=== What you should do ===
Go to the line that contains "Open the File (ファイル) menu". Restate that line and each one after it exactly, through the end of the records, without pictures.

=== Data section ===
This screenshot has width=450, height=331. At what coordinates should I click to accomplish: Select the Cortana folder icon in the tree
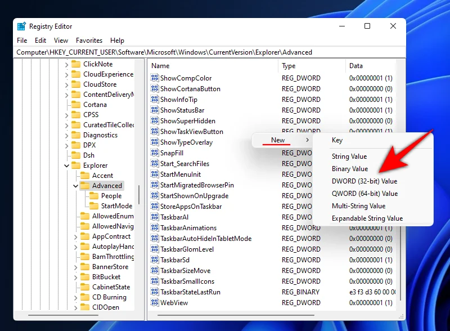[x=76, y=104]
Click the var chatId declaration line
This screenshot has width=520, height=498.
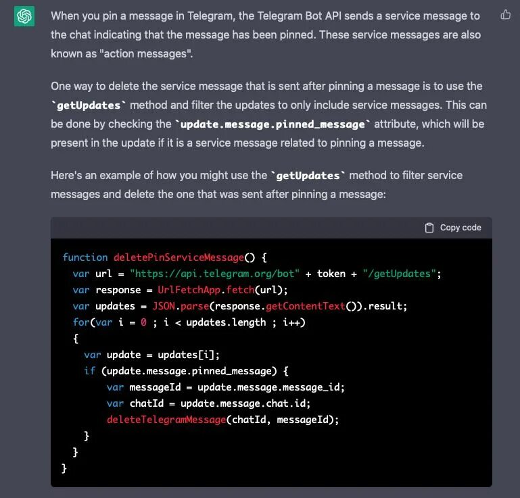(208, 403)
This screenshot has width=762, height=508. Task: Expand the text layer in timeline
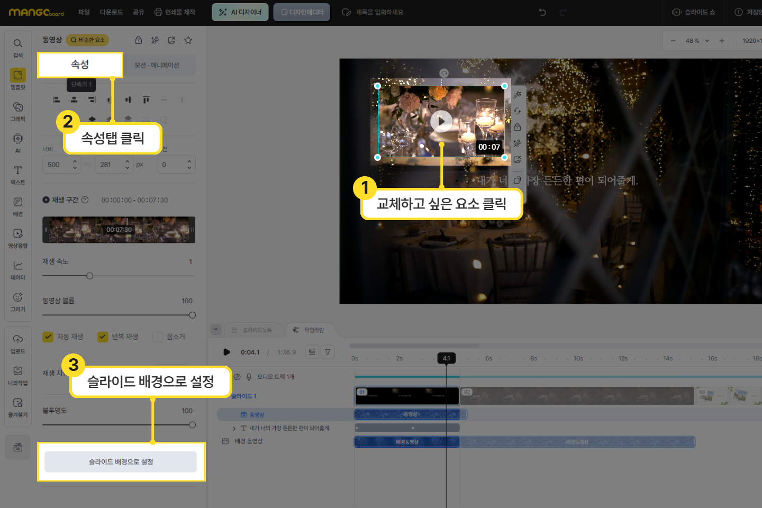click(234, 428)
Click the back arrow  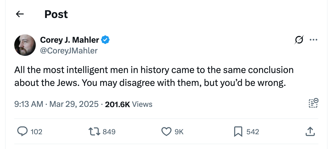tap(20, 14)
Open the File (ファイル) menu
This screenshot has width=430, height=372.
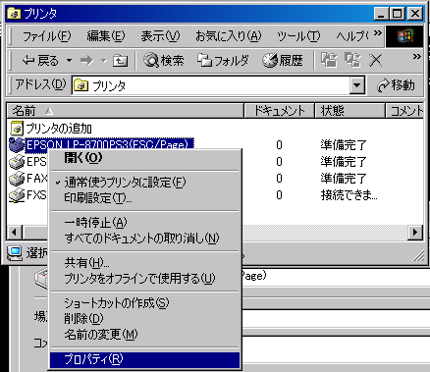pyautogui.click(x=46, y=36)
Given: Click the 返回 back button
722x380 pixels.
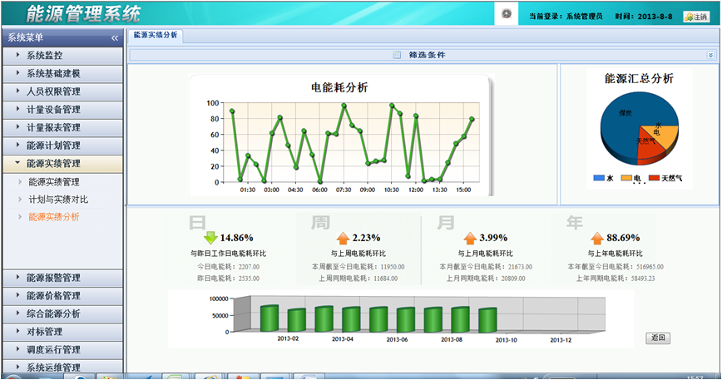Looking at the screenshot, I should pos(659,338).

=== Result ===
Open the File (ファイル) menu
This screenshot has width=430, height=372.
pyautogui.click(x=46, y=36)
Given: Click the 返回 back button
722x380 pixels.
Looking at the screenshot, I should pos(659,338).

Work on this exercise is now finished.